(Text Opens)

Retirement Planning

Pension – Retirement Planning and It’s Options In India

Pension - Retirement Planning and It's Options In India

Article Summary…..

Plan Adequate Monthly Income For Retirement
Increasing Yearly with Rise Expenses
Monthly Expense today 40000 = 1.54 lacs in 20 Years

Pension - Retirement Planning and It's Options In India

 Administrator  01-09-2017   01-12-2017

"Pension - Retirement Planning and It's Options In India"

Retirement Planning is defined as the process of determination of retirement goals and It is important to plan your finances for comfortable post retirement years. Just buying policies or investment instruments will not ensure that you retire with dignity. Some key factors that act as catalyst for Retirement Planning in India.
  • Less working years than non working years
  • Increasing Life Style
  • Increasing Living Cost
  • Nuclear family culture
  • Advanced Medical Facilities
  • Increasing Medical Cost
  • Absence of Social Security System

Phases of Retirement Planning

Retirement Planning can be divided into various phases and you must understand the importance of every phase and indulge yourself in “good planning” at every phase of retirement.

  1. Accumulation Phase of Retirement:

The accumulation period begin in your working years when start keeping aside some amount of money for your retirement income. At this stage one must manage their spending properly so that they are able to save enough for their retirement income.

  1. Pre-retirement Years:

This phase begin when a person is in his 50s and is near to its retirement. This phase occurs when you in your final years of accumulation, at this point make sure that all your finances are lined properly for your retirement income.

  1. Early Retirement:

This Phase begins from your retirement age and lasts until you are in your 70s.  This phase is important as you communicate all the important information to your legal heirs and you make decisions and plan finances that they will be requiring after you (e.g. estate planning, wills etc.)

  1. Mid-Retirement:

This phase begin when you are in your 70s and continue as long as you are highly functional. Define reasonable steps that your family should take if you suffer from any health issue, make decisions regarding transferring of control and planning your finances for your heirs in a way that do not affect your assets that you have created in your life span.

  1. Late-Retirement:

At this point you require significant amount of help, majorly in terms of health for a proper functioning life. At this stage you must ensure that all the planning that you have done in the prior years is supportive enough for your family.

There are certain expenses after Retirement for which one must make a provision. Some include:

  • Living cost
  • Domestic Help
  • House and Appliance maintenance
  • Monthly medical cost
  • Medical Emergencies
  • Gifts to grand kids
  • Dream Vacations
  • Life Style Expenses

Factors considered while planning for retirement

  • Don’t plan retirement in isolation.
  • Start planning your retirement as early as you realize.
  • Get a comprehensive Retirement Plan with your existing assets and the new contribution to be made.
  • Keep it simple
  • Don’t stop or postpone your investments.

(Text Closes)

● **Work instruction 1**: Repeat everything in the retirement planning article from "The accumulation period" down to "properly for your retirement income.", word for word.
● **Work instruction 2**: Pick up the retirement planning article after its last line and write what comes next.

(Source material Opens)

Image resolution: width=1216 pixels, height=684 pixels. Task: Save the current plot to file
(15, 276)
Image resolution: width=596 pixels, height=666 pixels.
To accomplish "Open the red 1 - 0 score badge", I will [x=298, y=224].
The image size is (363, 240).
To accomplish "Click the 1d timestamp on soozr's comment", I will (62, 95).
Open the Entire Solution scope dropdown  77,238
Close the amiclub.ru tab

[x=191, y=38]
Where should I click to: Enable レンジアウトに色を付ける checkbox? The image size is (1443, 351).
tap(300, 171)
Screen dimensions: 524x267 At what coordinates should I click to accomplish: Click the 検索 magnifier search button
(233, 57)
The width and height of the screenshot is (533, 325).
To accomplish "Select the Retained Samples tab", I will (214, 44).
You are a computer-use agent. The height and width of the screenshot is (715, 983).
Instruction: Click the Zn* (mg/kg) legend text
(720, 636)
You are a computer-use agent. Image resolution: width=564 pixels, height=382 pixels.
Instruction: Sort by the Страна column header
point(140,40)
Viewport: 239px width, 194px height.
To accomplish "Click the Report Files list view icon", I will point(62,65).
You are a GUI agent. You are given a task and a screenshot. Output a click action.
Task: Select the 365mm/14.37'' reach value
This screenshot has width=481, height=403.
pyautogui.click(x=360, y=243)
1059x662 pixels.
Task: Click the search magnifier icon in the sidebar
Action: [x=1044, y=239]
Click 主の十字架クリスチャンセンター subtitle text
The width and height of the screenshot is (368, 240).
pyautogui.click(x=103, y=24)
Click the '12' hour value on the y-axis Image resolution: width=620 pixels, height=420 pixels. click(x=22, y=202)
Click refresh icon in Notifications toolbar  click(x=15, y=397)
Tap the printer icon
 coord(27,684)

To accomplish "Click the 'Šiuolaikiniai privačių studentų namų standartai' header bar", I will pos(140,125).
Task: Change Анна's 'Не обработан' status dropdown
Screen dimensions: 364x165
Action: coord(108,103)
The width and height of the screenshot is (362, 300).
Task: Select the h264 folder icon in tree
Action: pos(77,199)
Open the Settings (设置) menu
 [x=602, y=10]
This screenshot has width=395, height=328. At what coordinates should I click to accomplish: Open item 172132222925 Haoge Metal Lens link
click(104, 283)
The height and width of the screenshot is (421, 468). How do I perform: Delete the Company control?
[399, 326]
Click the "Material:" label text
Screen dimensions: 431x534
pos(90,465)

(Source material Closes)

● **Result 1**:
The accumulation period begin in your working years when start keeping aside some amount of money for your retirement income. At this stage one must manage their spending properly so that they are able to save enough for their retirement income.

  1. Pre-retirement Years:

This phase begin when a person is in his 50s and is near to its retirement. This phase occurs when you in your final years of accumulation, at this point make sure that all your finances are lined properly for your retirement income.

● **Result 2**:
  • After retirement look for returns after Tax and Inflation adjustment

Options Available for Retirement Planning

Retirement Planning must be done with great care and responsibly. There are various kinds of schemes that are available for retirement planning. These include:

  • NPS: New Pension Scheme is a retirement product that is open to all individuals. The scheme is mandatory for the government employees. This scheme has the exposure into equity and equity related schemes which is a great feature under this scheme and can help the investor in the long run. Besides this, the scheme provides the benefit under 80C of the Income Tax Act.

  • EPF: EPF or the Employee provident Fund Is the most common retirement planning scheme. EPF provides the deduction of benefit of 1 lakh under 80 C of the Income Tax Act; interest on your EPF account is tax free and the withdrawal is also tax free if there is a continued service of 5 years minimum. It is important to stay invested in this scheme to reap the benefits o f guaranteed return.

  • SCSS: Senior Citizen Saving Schemes is the most common scheme among the retired people. As the name suggests that the scheme is only available for the early retirees and senior citizens. SCSS can be availed either through post office or nationalised banks.

  • POMIS: Post office Monthly Income Scheme is a five year investment scheme with the maximum cap of 9 lakh under joint account and 4.5 lakh under single joint. The interest rate under this scheme is payable on a monthly basis. This scheme does not qualify for any kind of tax benefit and the interest is fully taxable.

  • Bank FDs: Bank FD is another popular investment scheme among the retired persons. The safety and the fixed returns that these schemes provide make a reliable source of investment among the retired people.

  • Tax free bonds: Tax free bonds are generally issued by the government backed institutions and are highly safest investment tools. These can be purchased and sold at the stock exchanges as these are listed securities. This tool is beneficial only when the investor is planning finances for long term.

  • Immediate Annuities: Retired ones can also consider the various immediate annuity schemes provided by the life insurance companies or the mutual funds. These schemes invest your money and diversify among various asset classes with the aim of providing monthly amount to the retiree.

Besides these schemes, there are many other instruments that are available which the investor can avail as per his requirements but always remember that one must not delay his retirement planning and start as early as you can.